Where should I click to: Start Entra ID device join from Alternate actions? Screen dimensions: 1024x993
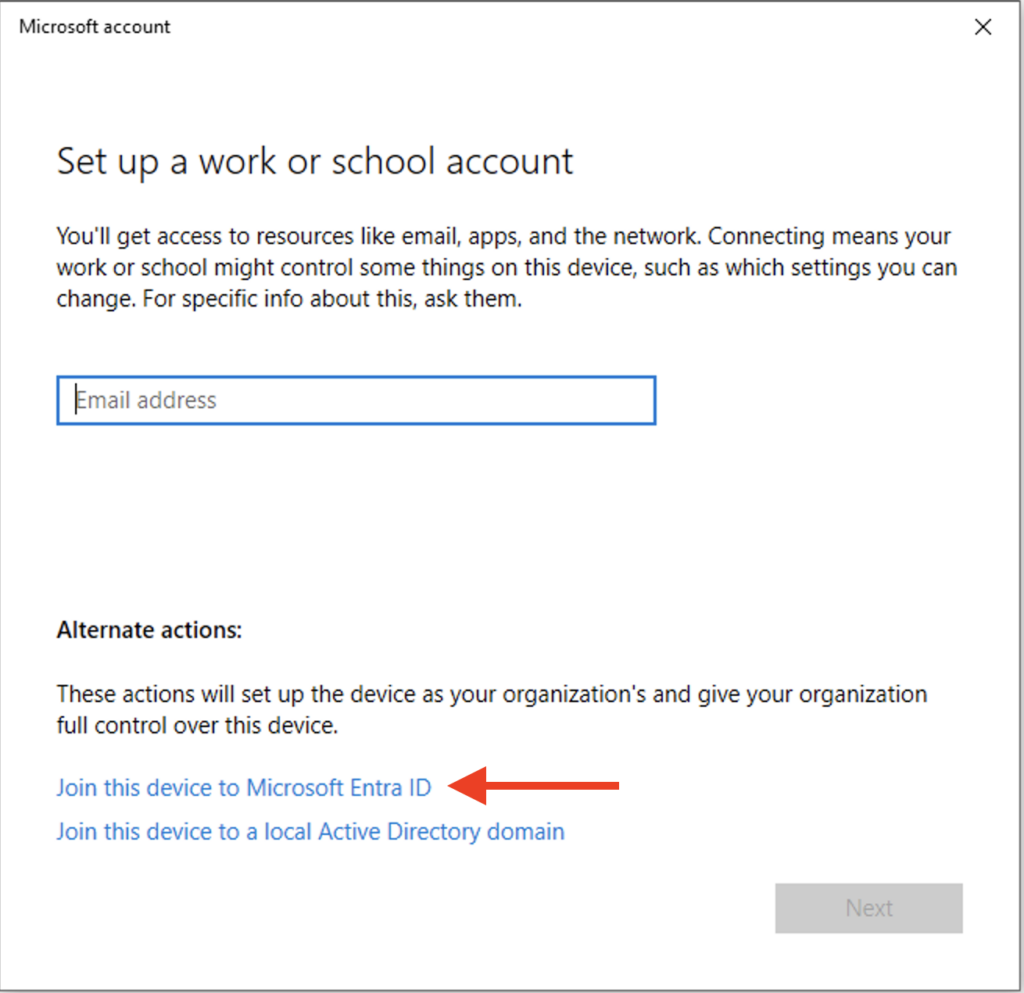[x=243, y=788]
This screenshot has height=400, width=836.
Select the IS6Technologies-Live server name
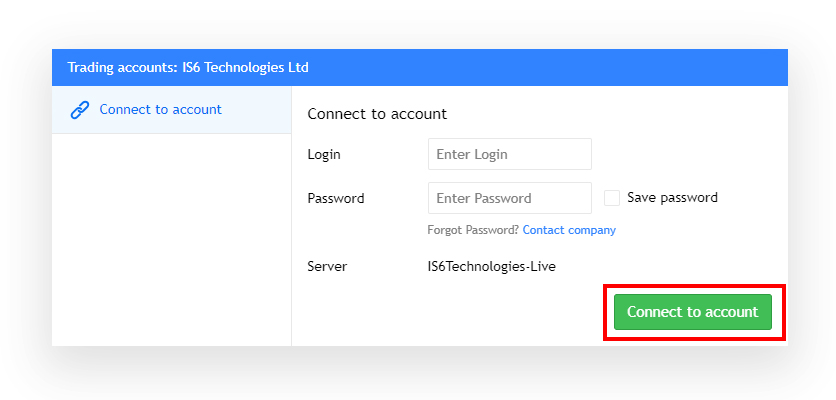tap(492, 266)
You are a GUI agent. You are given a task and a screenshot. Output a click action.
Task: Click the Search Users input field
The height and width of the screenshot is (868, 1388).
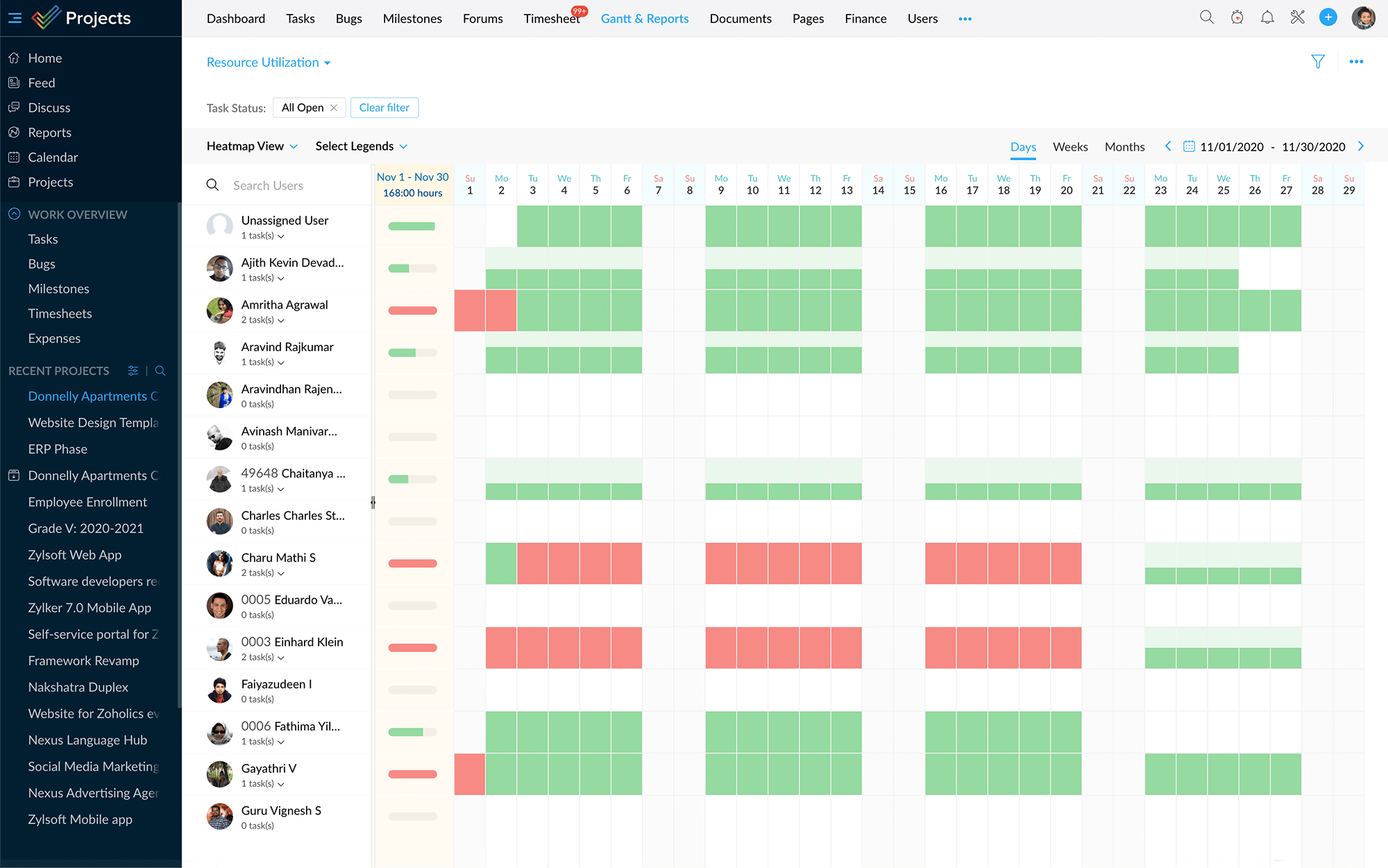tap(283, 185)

|---|

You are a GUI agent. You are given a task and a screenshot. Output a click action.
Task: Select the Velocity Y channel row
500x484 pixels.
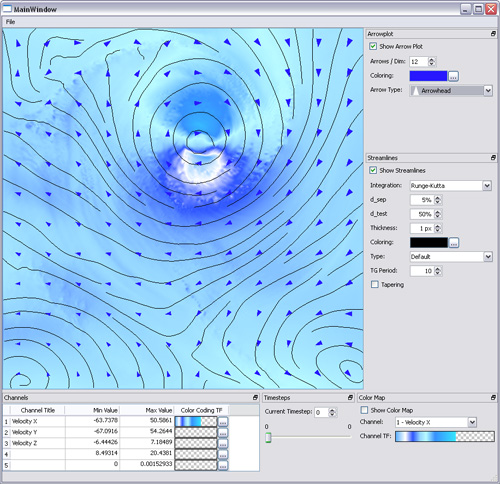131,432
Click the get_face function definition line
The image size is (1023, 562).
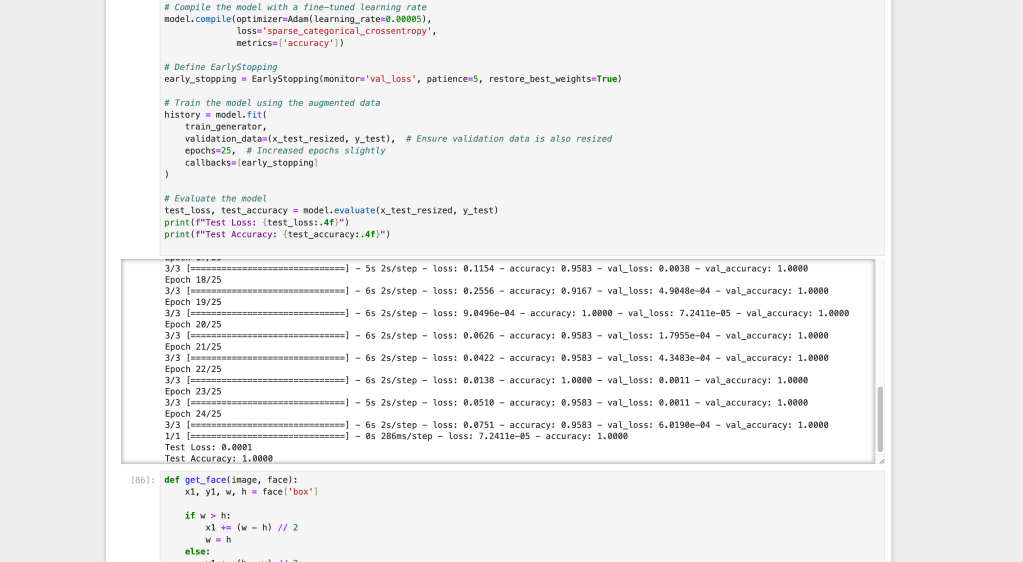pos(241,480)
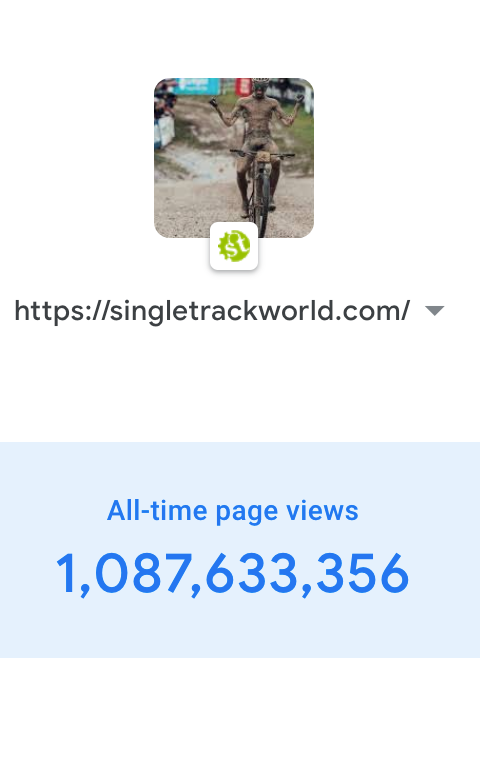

|---|

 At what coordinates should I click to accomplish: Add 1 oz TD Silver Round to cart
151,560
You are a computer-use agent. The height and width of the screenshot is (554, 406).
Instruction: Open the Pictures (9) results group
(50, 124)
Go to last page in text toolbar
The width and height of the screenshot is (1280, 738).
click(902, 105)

|---|

EXERCISE REQUIREMENTS: Output should consist of the lines above from the one with "Where should I" down to the one with "Task: Click the Search Users input field", exact and without pictures.

EXPECTED ANSWER:
Where should I click to: Start Entra ID device join from Alternate actions? Screen dimensions: 1024x993
[x=243, y=788]
This screenshot has height=400, width=836.
Select the IS6Technologies-Live server name
tap(492, 266)
You are a GUI agent. You are given a task and a screenshot. Output a click action.
Task: Click the Search Users input field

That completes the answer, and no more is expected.